*DIRECTIONS FOR THIS TASK*.
Copy out the text of these records word for word, with the pictures left out.

[Pointing data for screenshots]
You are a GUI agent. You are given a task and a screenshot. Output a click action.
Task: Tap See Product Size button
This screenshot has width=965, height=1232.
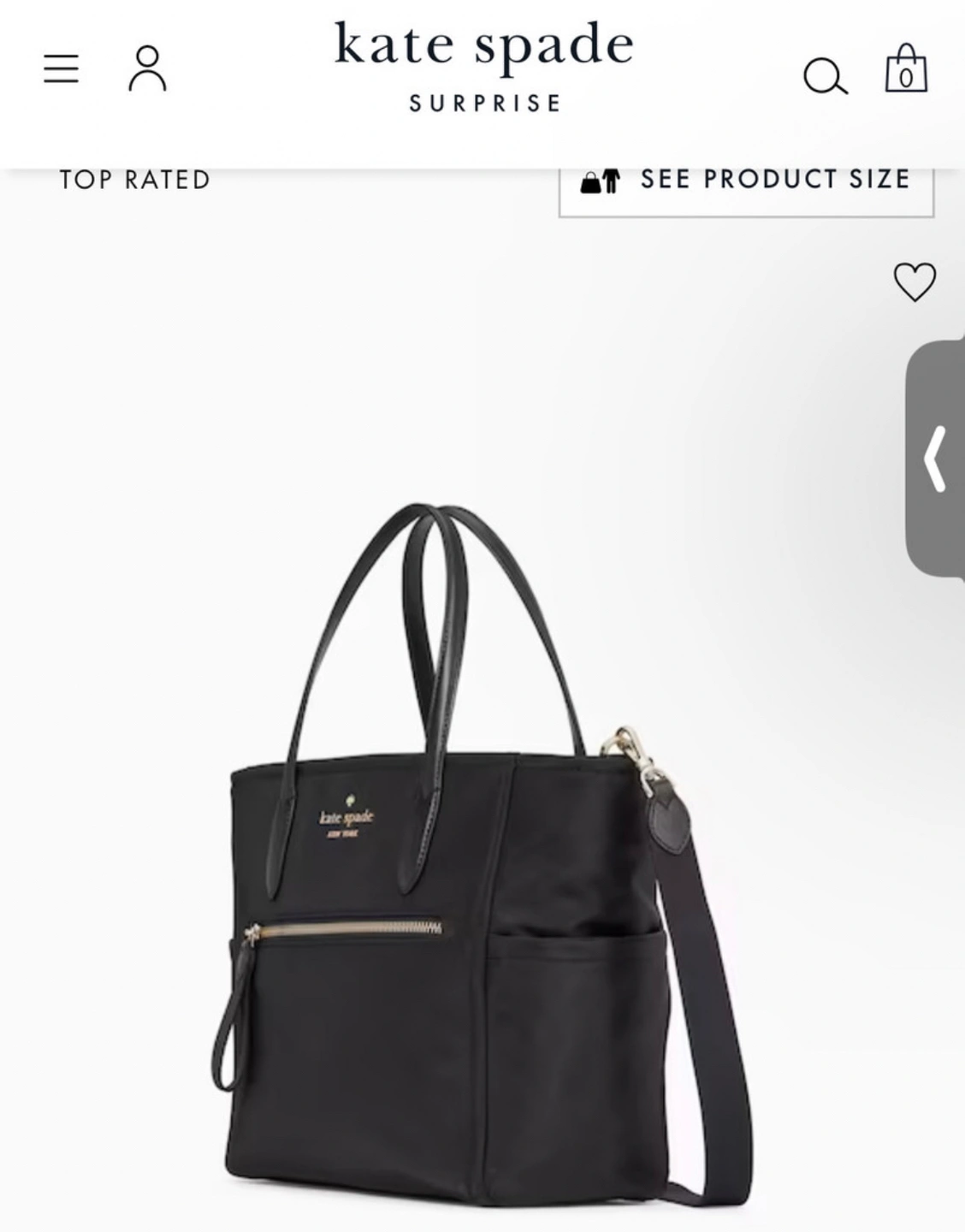(746, 181)
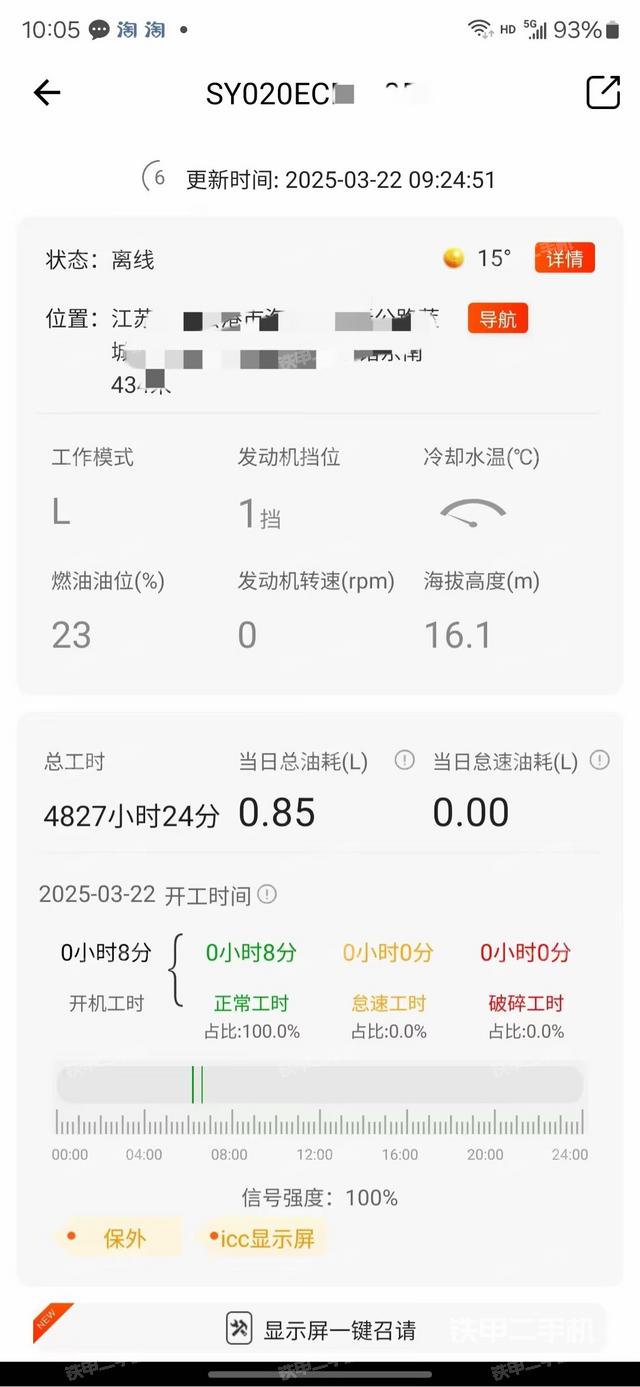The width and height of the screenshot is (640, 1387).
Task: Open weather 详情 button
Action: click(x=565, y=259)
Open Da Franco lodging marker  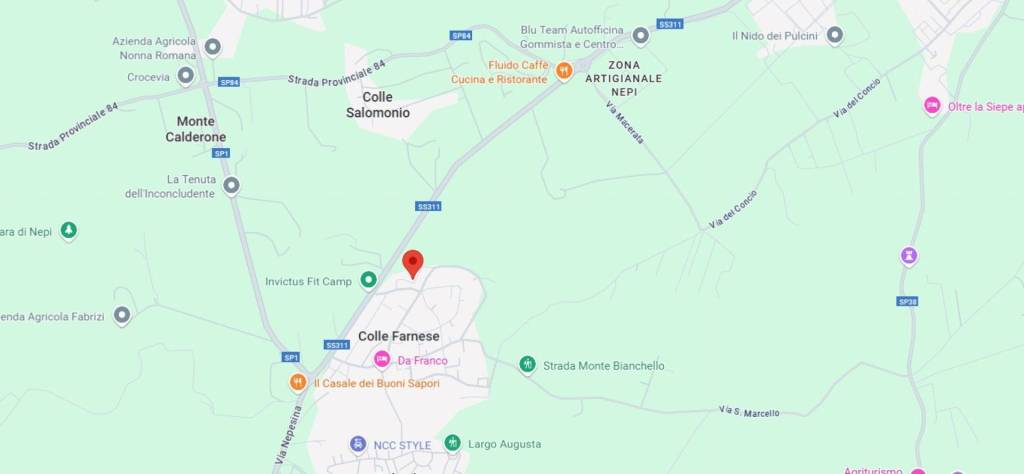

*TASK RESULT*.
You are a GUI agent. You are given a task and a screenshot. Output a click action.
Task: Tap See Product Size button
This screenshot has width=965, height=1232.
(746, 181)
The width and height of the screenshot is (640, 1387).
Task: Open weather 详情 button
Action: click(x=565, y=259)
Open Da Franco lodging marker  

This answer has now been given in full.